La pire association qui soit
Avoir associé l’écologie dans l’imaginaire collectif à tout un paradigme de privations est peut-être l’une des entreprises les plus délétères de notre siècle.
Car oui, l’écologie dans l’esprit du commun des mortels c’est la prescription d’un lot de contraintes qui affectent la vie quotidienne. Au programme, consommer moins de viande, arrêter de prendre l’avion, acheter moins de vêtements, moins de produits de consommation etc.
Moins, moins, moins, toujours moins !
Ma vision du sujet est radicalement différente. Je suis bien plus épanoui et libéré dans ma vie depuis que je tente d’harmoniser mon quotidien sur le plan écologique. Laissez moi quelques minutes pour vous en expliquer les raisons.
La contrainte créatrice ?
J’ai choisi d’approfondir les 2 premiers exemples précités pour expliquer cette notion de contrainte créatrice, à savoir la consommation de viande et l’avion.
Commençons par la viande.
Je ne vais pas développer ici les raisons qui font de la baisse de consommation de viande un des leviers principaux du combat écologique à l’échelle individuelle, d’autres ont déjà pris ce soin comme par exemple Major Mouvement dans cette vidéo qui je trouve est très bien faite, nuancée et non moralisatrice.
Je veux simplement confronter les contraintes principales évoquées au sujet de cette prescription, à savoir la perte de goût en cuisine et le manque de protéines induits dans l’alimentation.

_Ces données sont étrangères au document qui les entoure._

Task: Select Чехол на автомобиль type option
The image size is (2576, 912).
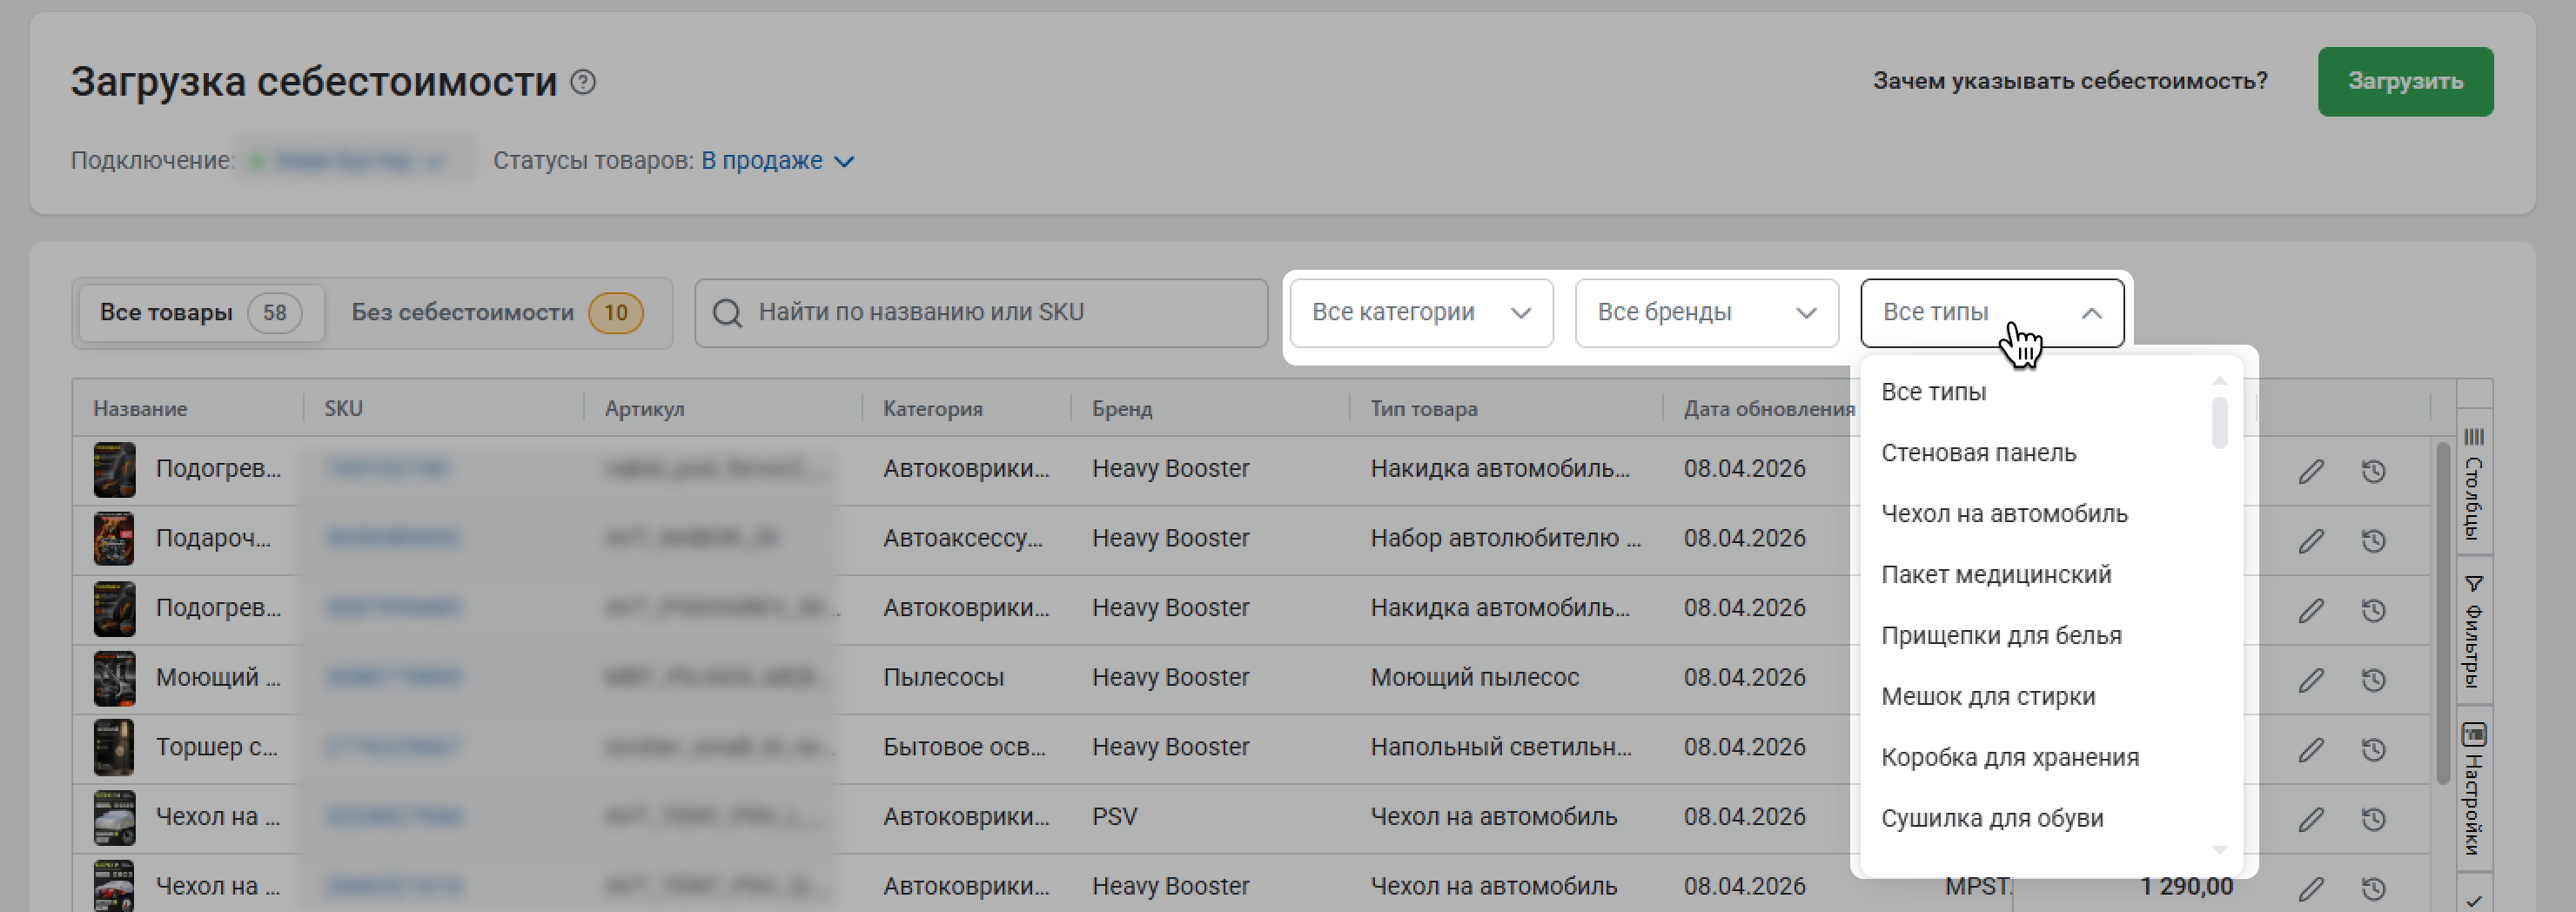Action: [x=2003, y=514]
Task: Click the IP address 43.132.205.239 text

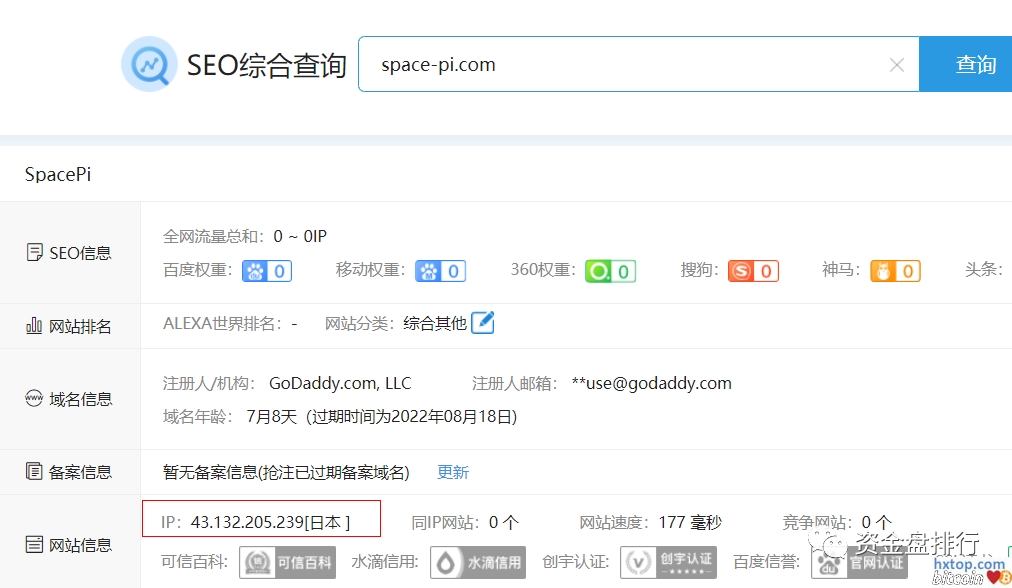Action: click(246, 522)
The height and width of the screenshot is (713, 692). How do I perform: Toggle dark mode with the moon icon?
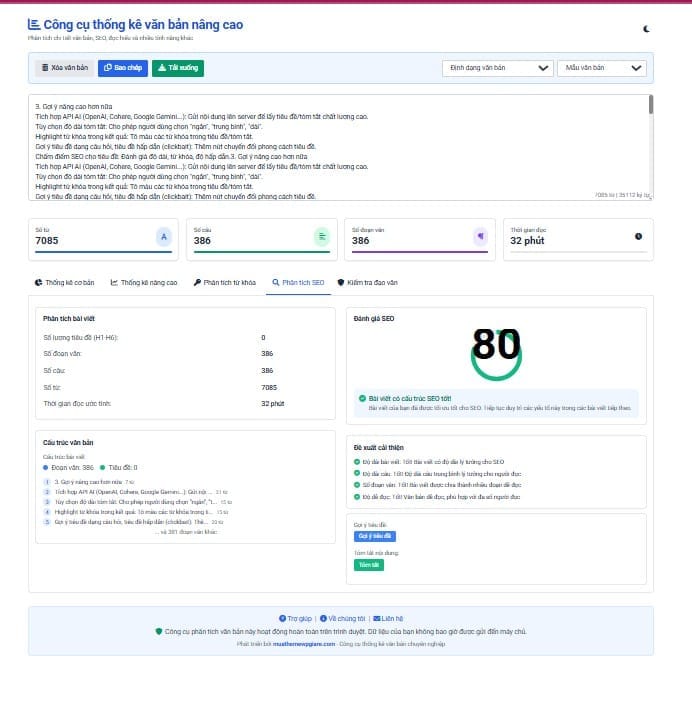647,29
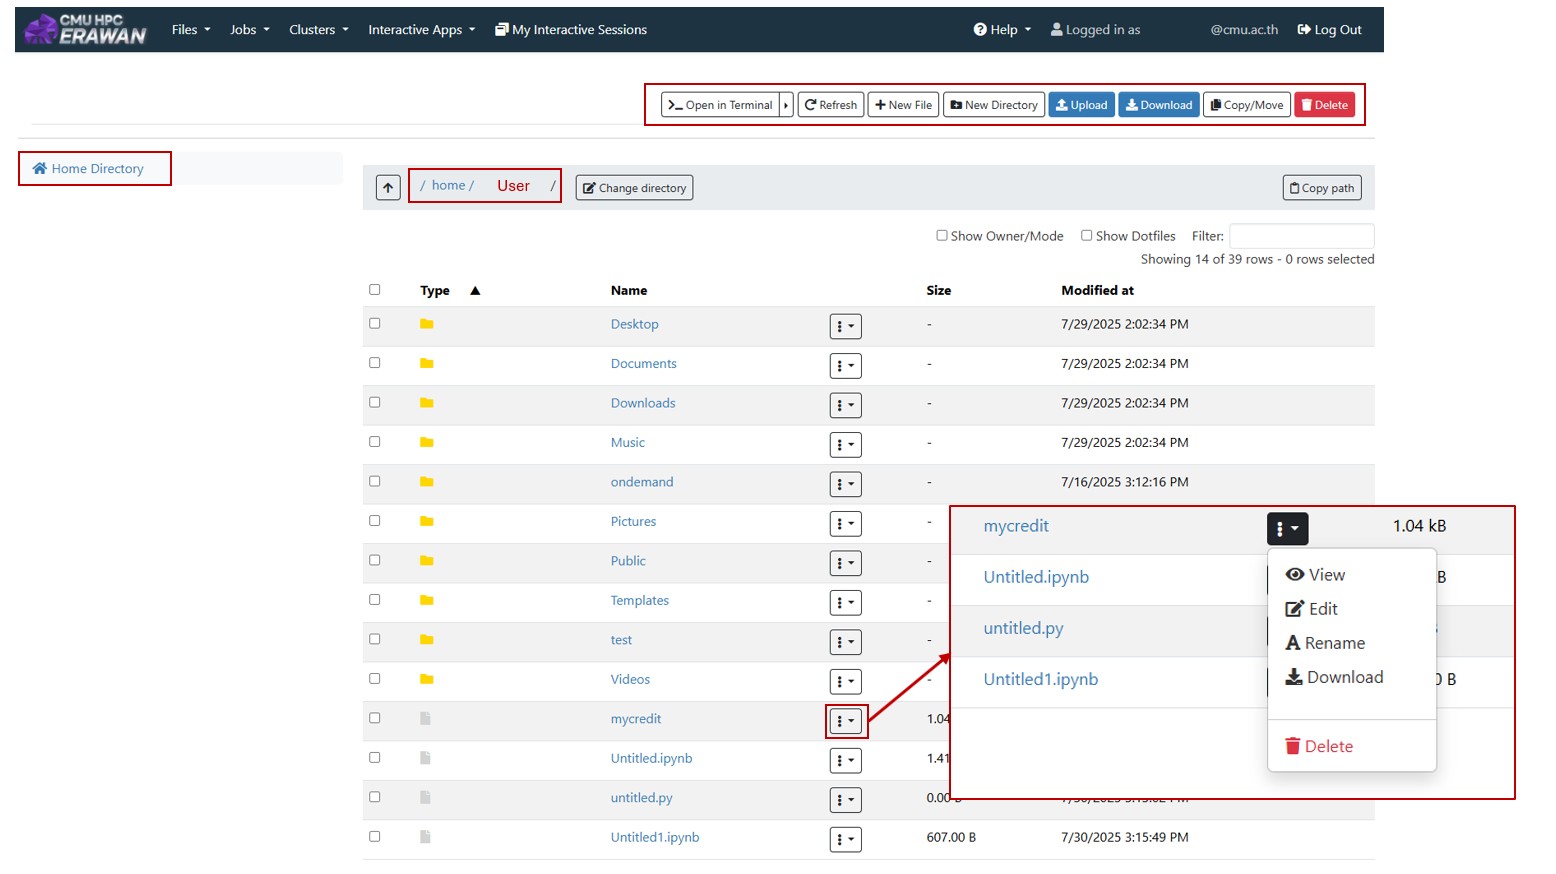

Pour répondre à ces deux problématiques, j’ai creusé le sujet de la diététique pour identifier nos besoins nutritifs et la manière dont ils s’articulent au quotidien. J’ai alors notamment tenté de comprendre le rôle précis des protéines, des lipides et des glucides pour notre corps ainsi que l’intérêt de l’équilibre de ces 3 grandes composantes. Ce premier cheminement m’a permis de percevoir les aliments non plus simplement pour leur goût mais aussi pour leurs apports.
Résultat des courses (attention énorme spoil), OUI effectivement, la viande est relativement bien dotée en protéines et ces dernières sont indispensables au bon fonctionnement du corps. Voilà, merci bonne journée !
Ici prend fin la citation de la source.